La dialéctica precisa de la forma de sonata, cuya calculada contraposición de tensiones tónicas presentaba todavía algo de la geometría del siglo XVIII, se equilibra en una concepción musical menos artificiosa y más próxima a la plenitud orgánica de la vida y de la historia: el sentido armónico de los acordes y de las cadencias se ve desplazado por el predominio de un contrapunto, que, en realidad, nada tiene de escolástico ni de arcaico, y más bien parece presagiar el futuro principio compositivo de la variación continua, o sea de una música que fluye en una renovación perenne y sin el recurso de las simetrías o repeticiones.

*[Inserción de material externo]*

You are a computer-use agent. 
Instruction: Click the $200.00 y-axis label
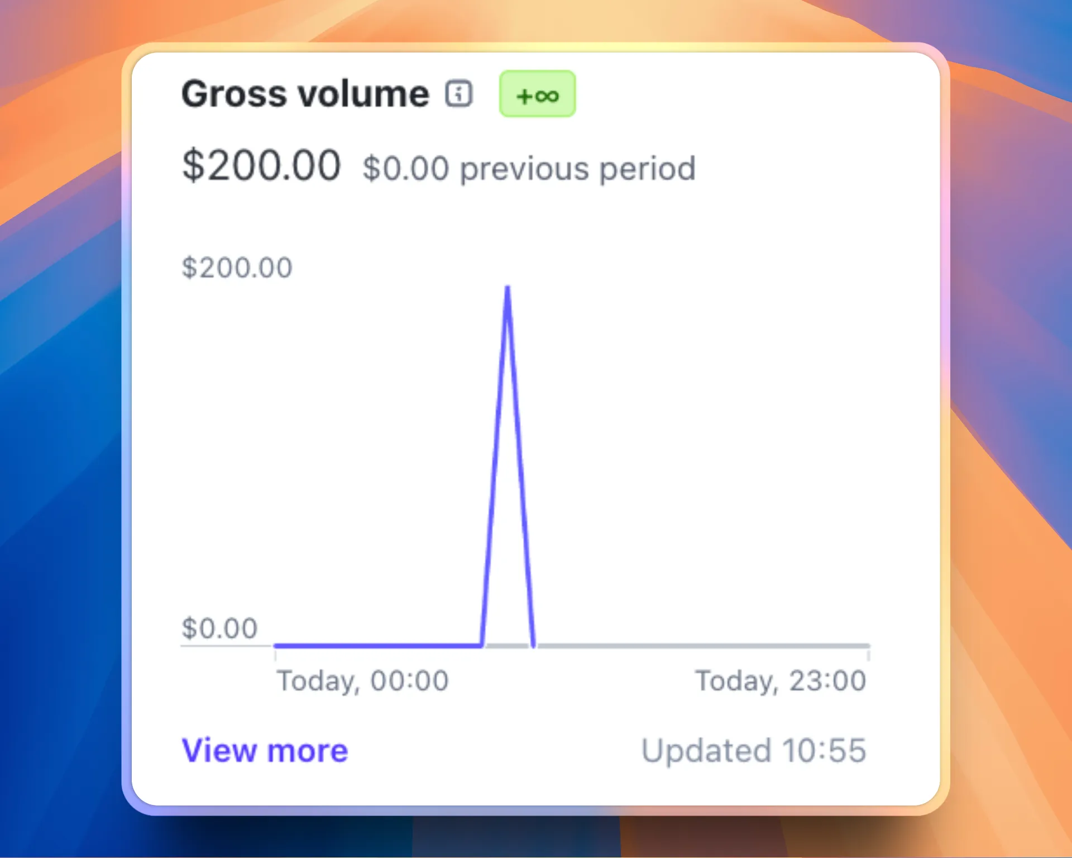[237, 267]
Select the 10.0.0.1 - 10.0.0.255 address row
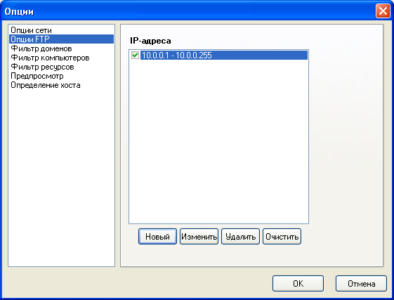 pos(224,56)
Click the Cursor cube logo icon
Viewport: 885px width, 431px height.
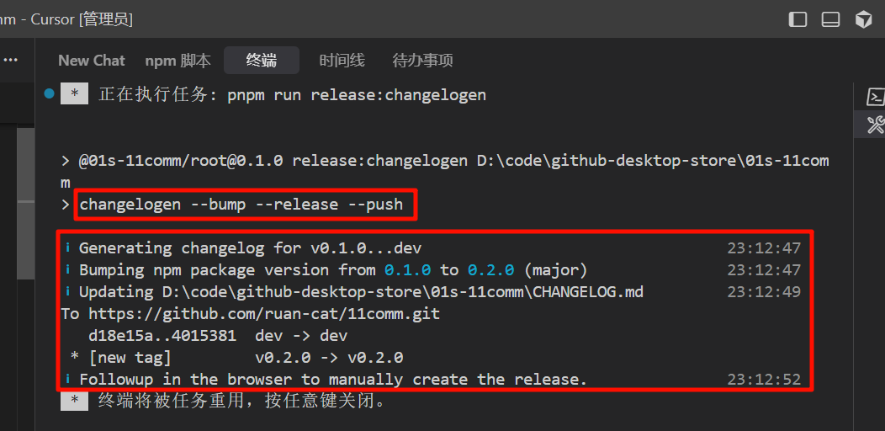pyautogui.click(x=864, y=19)

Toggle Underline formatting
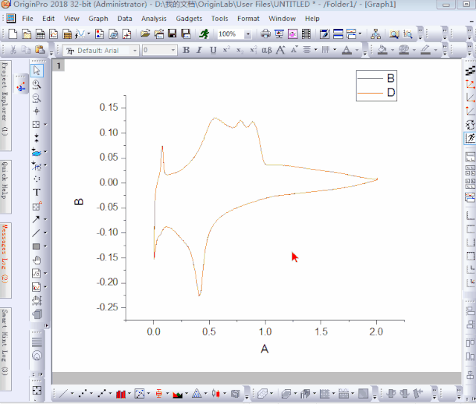[213, 51]

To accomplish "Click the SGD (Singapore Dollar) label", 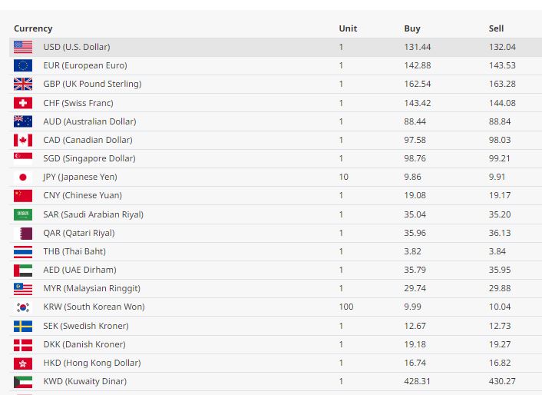I will [89, 158].
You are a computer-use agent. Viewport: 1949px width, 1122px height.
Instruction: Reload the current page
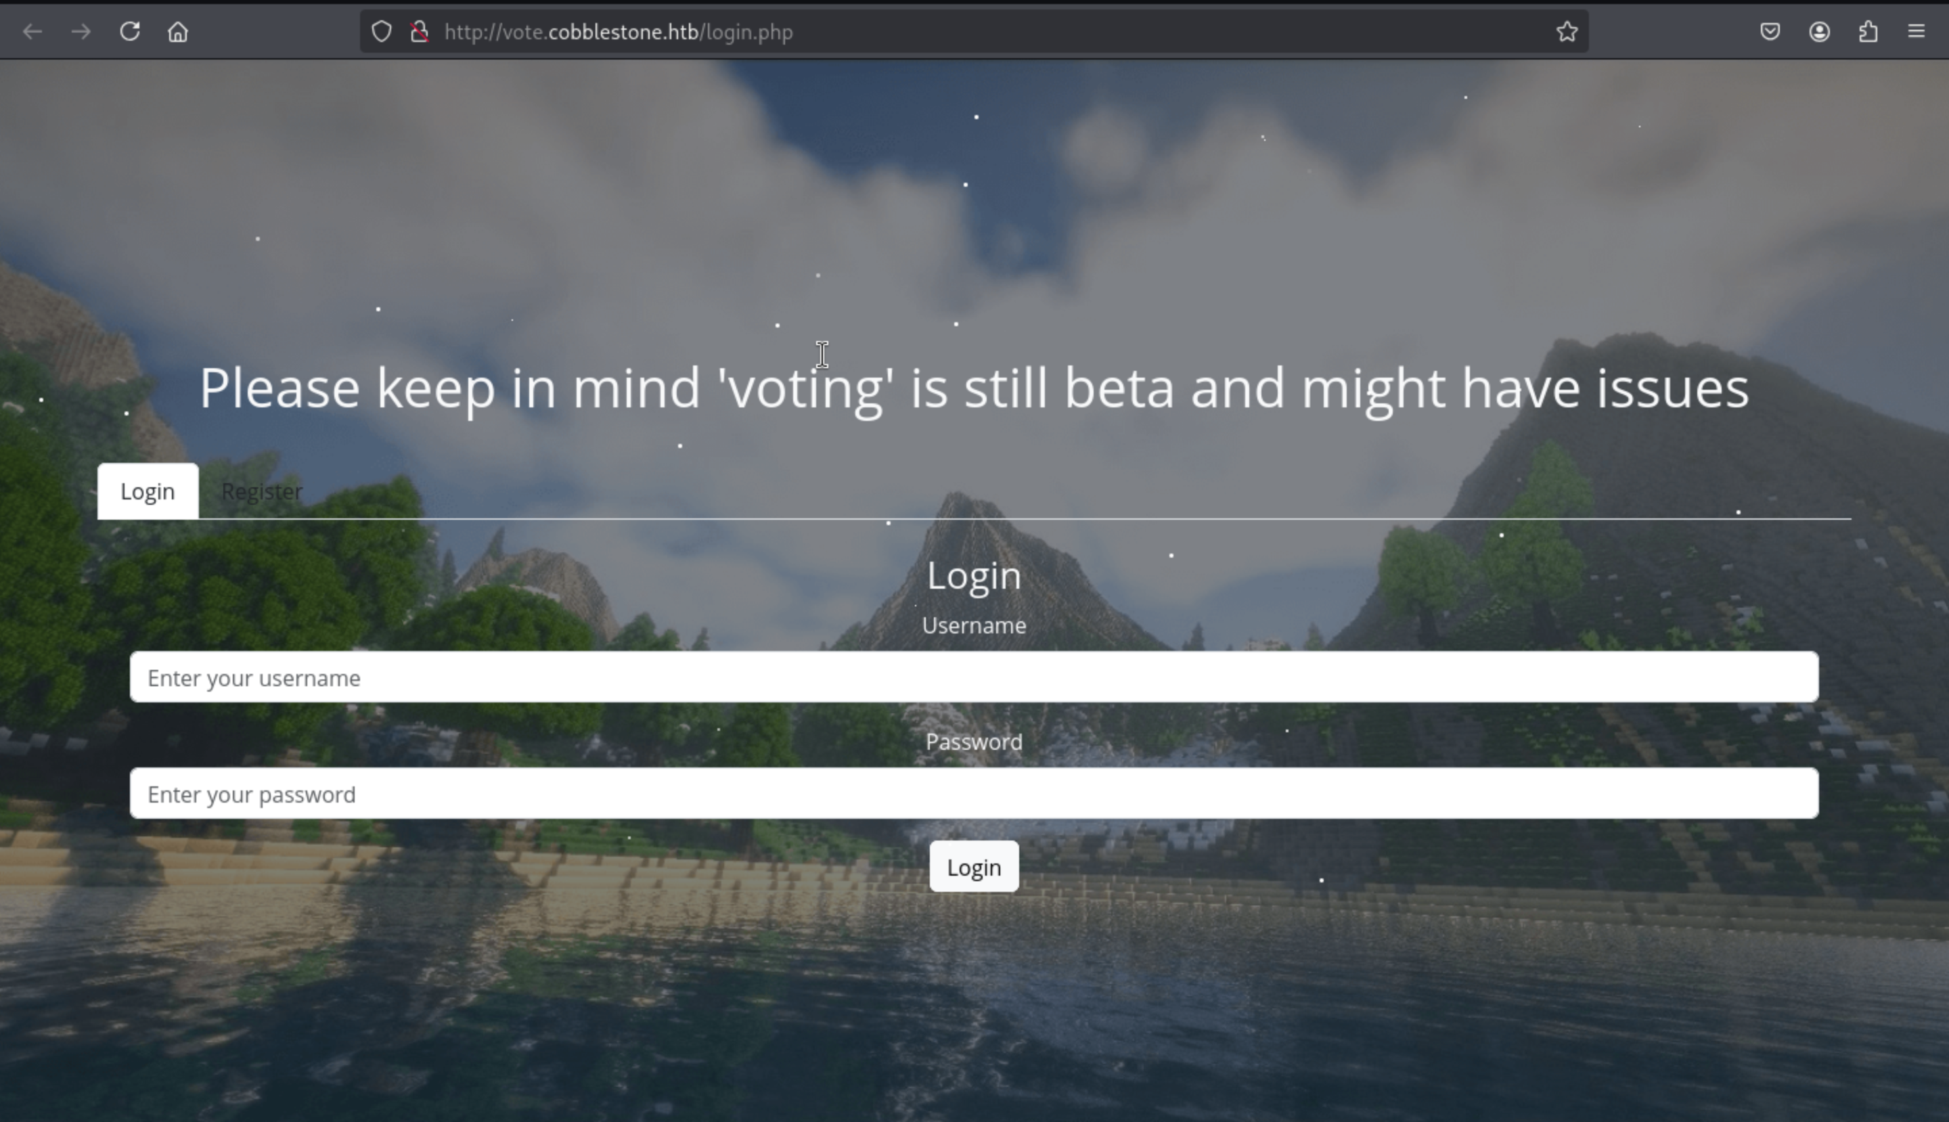129,32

A veces la complejidad del contrapunto, que alcanza extremos de furor y exasperación en la gran Sonata, op. 106 y en la Fuga, op. 133 para cuarteto de cuerda, cede el paso, en cambio, a melodías suavísimas, de carácter celestial y amplio desarrollo, y apoyadas apenas en un acompañamiento que no cabría imaginar más desnudo y simple. Las últimas cinco sonatas para piano (a las cuales acompañan dignamente las treinta y tres Variaciones sobre un vals de Diabelli) y los cinco cuartetos finales constituyen el testamento augusto y misterioso del artista: representan en la historia de la música una fabulosa anticipación, que únicamente a fines del siglo, desde Brahms en adelante y por obra del Wagner de Parsifal y de compositores muy recientes, como Bartók, será abordada con un sentido de consciente continuidad; el verdadero romanticismo musical (desde Weber hasta Mendelssohn, Schubert, Schumann, Berlioz y Liszt) se originó casi exclusivamente en el segundo estilo beethoveniano.